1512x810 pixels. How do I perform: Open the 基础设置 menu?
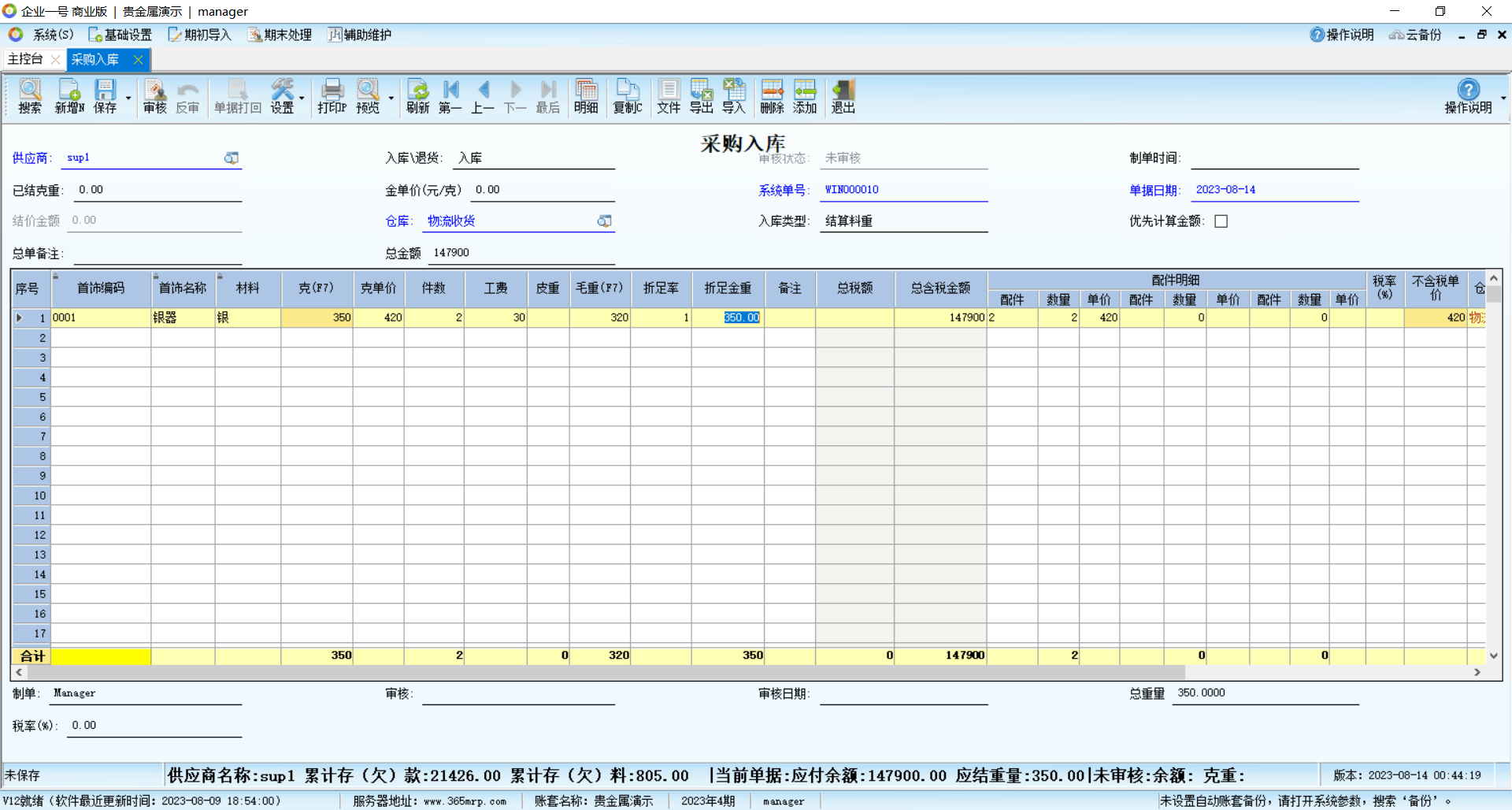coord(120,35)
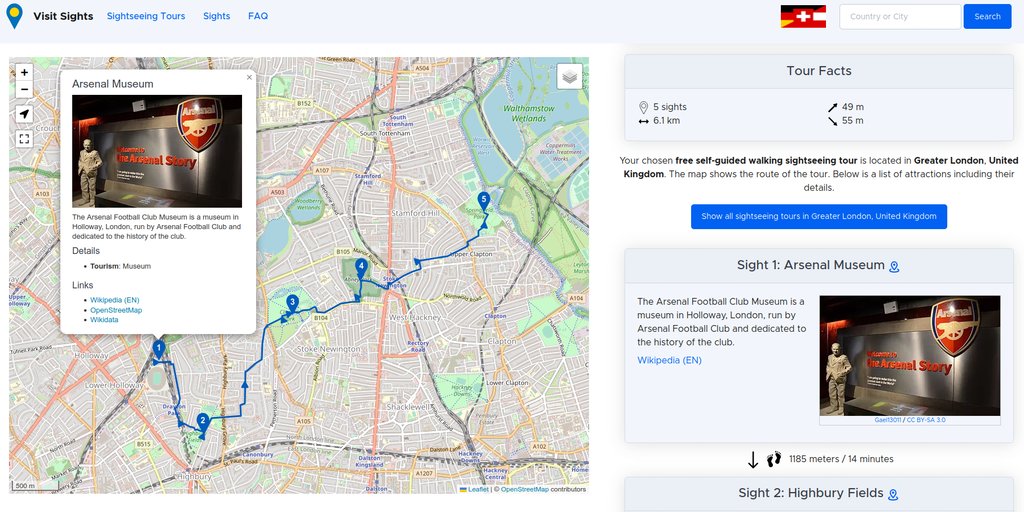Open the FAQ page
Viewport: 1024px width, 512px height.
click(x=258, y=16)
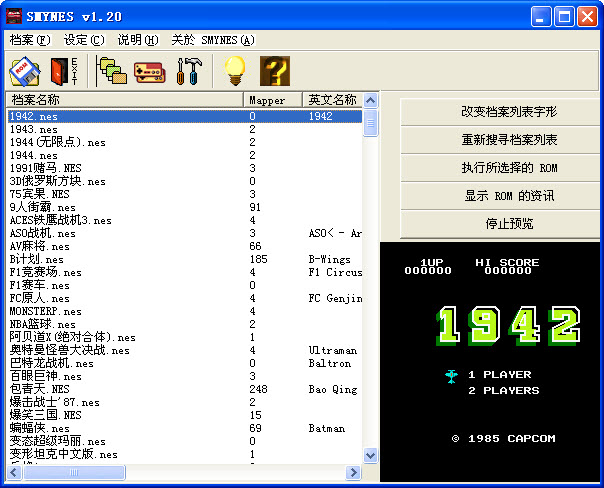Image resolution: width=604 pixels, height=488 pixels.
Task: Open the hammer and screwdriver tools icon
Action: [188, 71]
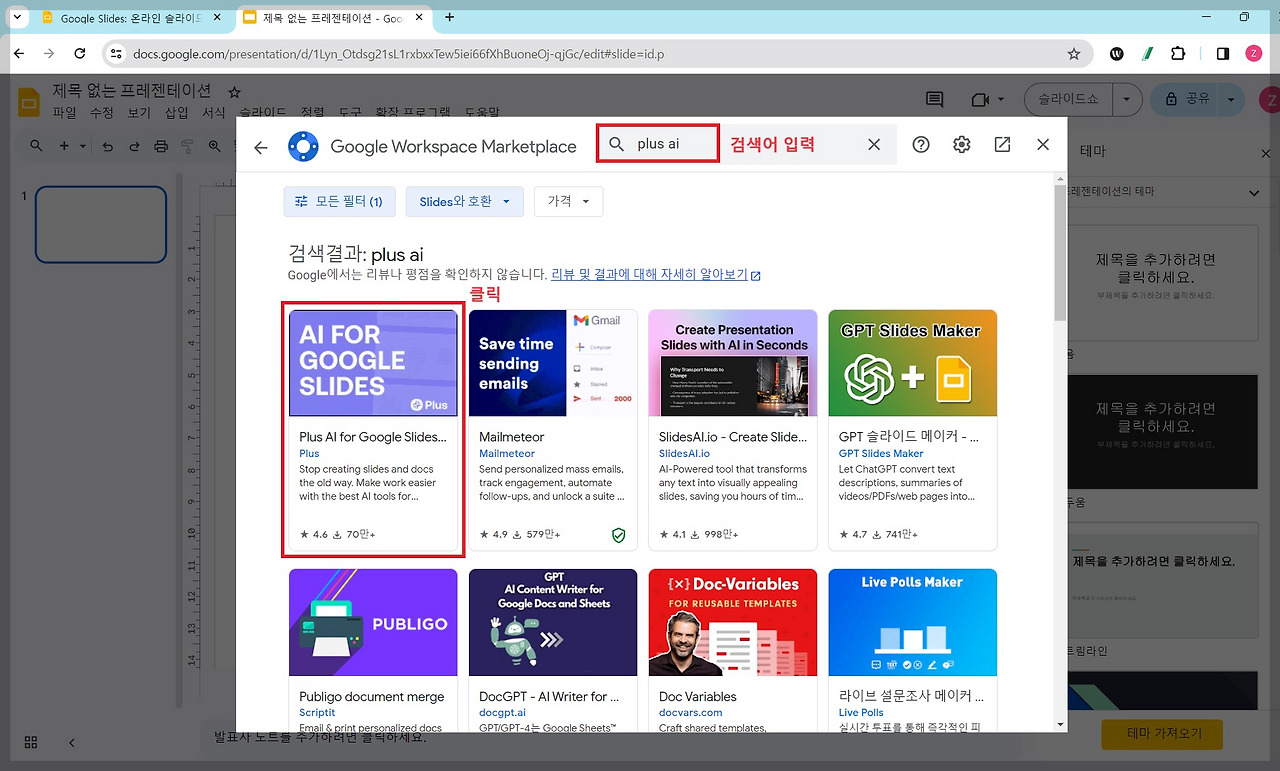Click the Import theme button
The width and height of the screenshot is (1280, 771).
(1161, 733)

To do:
Nothing may be altered when you restate the records, but every picture must be dropped.

Answer space:
1512x810 pixels. How do I perform: Open the 基础设置 menu?
coord(120,35)
Open the FAQ page
Viewport: 1024px width, 512px height.
click(x=258, y=16)
Image resolution: width=604 pixels, height=488 pixels.
Task: Open the hammer and screwdriver tools icon
Action: [188, 71]
Click the Import theme button
The width and height of the screenshot is (1280, 771).
(1161, 733)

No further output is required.